As commuting by car becomes increasingly exhausting in traffic-clogged Kuala Lumpur, cycling has become an attractive option for hardier Malaysians.

Cycling enthusiast Jeffrey Lim once barely saw any other cyclist using pedal power to commute around town. Now, he sees three to five others every day.


“When I came back in 2009, I may see only one other cyclist but, now, I see three to five a day,” he said. “They are definitely a lot more now.”

It’s a global phenomenon, he said. Cycling has really taken off in international cities like London. It still lags far behind in Malaysia but as KL’s traffic becomes more exhausting, more people have begun to consider cycling as an option.

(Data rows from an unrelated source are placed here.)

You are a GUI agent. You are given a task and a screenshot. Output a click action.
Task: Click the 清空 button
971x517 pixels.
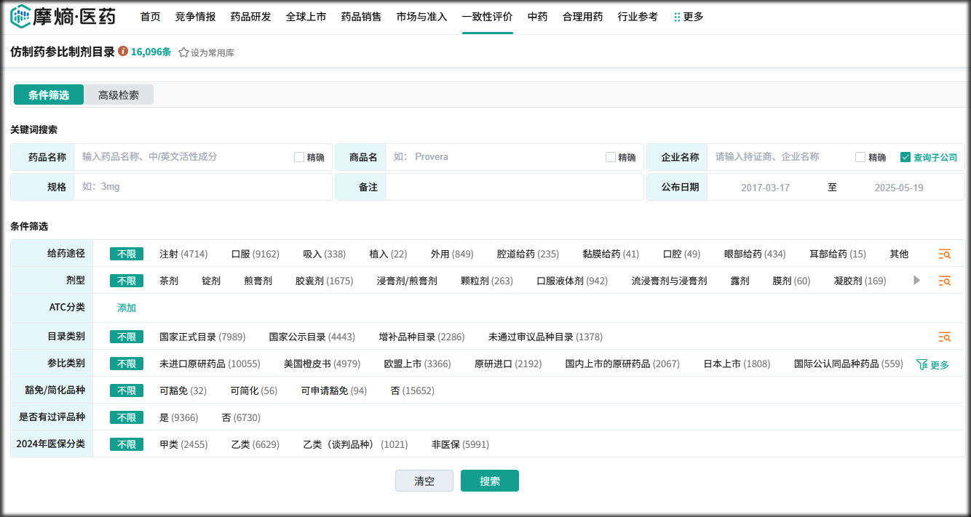424,481
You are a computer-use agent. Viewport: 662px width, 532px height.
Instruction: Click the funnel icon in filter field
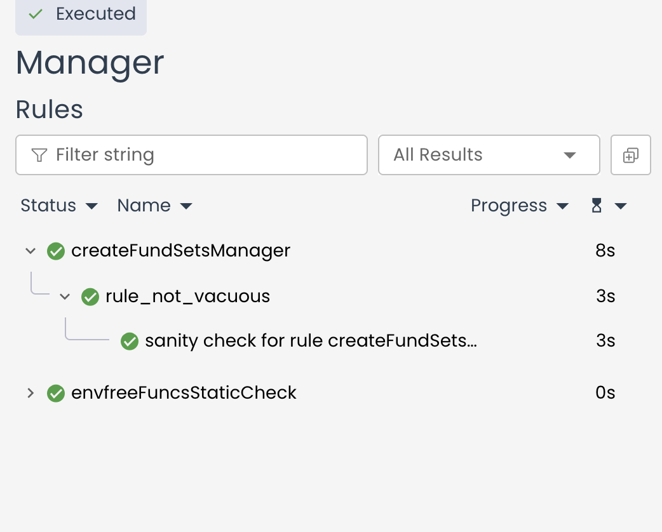pos(39,155)
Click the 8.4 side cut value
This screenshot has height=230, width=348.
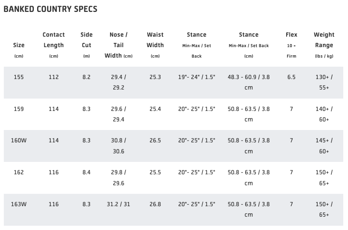[x=86, y=172]
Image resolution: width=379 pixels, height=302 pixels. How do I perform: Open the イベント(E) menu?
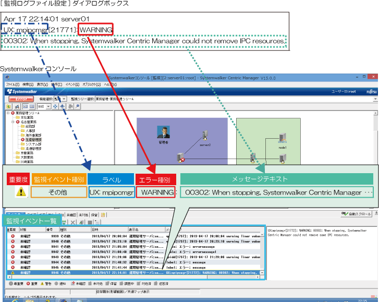[72, 84]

Besides, he noted that Malaysia does have a long cycling culture especially in small towns where the elderly still commute on bicycle. Commercial trade on bicycles is still common beyond KL.

Lim, 36 (pic), is naturally chuffed. As one of the cycling pioneers in KL, he was instrumental in kicking off a campaign that successfully pushed cycling into the forefront.

It was his volunteer-based project to create a cycling map for KL that caught the imagination of many including the KL City Hall.

The City Hall has now begun to organise car-free mornings in the city once a month, and, more importantly, it has also begun to look into cycling infrastructure.

Two cycling routes are under planning with the first from the Midvalley shopping centre near Bangsar to Dataran Merdeka.

The routes are based on the map created by Lim and 700 volunteers over the last two years. They had painstakingly mapped six routes into the city from as far as Kepong and Petaling Jaya, as well as two loops within the city.

The map covers over 200km of routes and 110 sq km of the city. More importantly, it shows the spots where cyclists can cross highways and major roads safely.

Ten thousand copies have been printed, and are being distributed for free in bicycle shops and cafes listed at cyclingkl.blogspot.com. They are also be available online.

To Lim, this project has done more than just create a map to help cyclists. It had also created a ground momentum for a campaign for cycling, and encouraged some people to try it out.

“When we share the map with people, it’s also a form of campaign,” he said.

It has been an exhausting two years for Lim, a graphic designer and social artist, who put his own money into this project.

He checked out every single route suggested by volunteers, and scoured unknown paths in the city for new routes.

He enthusiastically recounted discovering a particular scenic route along the Klang River, free from traffic. These maintenance paths would be ideal for cyclists, with some work to it easier to access.

Over the last two years, Lim has cycled over 3,000km, and burned thousands of calories along the way.

“If I wanted to do this project, I had to do it right,” he said.

Cycling is now so much a part of his life that the bicycle is his first choice of transport unless he’s travelling out of town or carrying a heavy load. Having travelled less than 1,200km by car this year, he has refueled his car just four times.

“The car has become an alternate mode of transport for me, it’s a transition to get off oil dependency,” he said.

He said it is now become easier to cycle, in some ways. The map helps a lot as it showed cyclists how they can fit safely into the city’s existing traffic hierarchy.

But it’s still not easy because the city was not built for cyclists or pedestrians. It was designed for cars.

“At least, the government is now starting to look into making it safer for people. That’s the biggest change I have seen even though it’s still baby steps,” he said.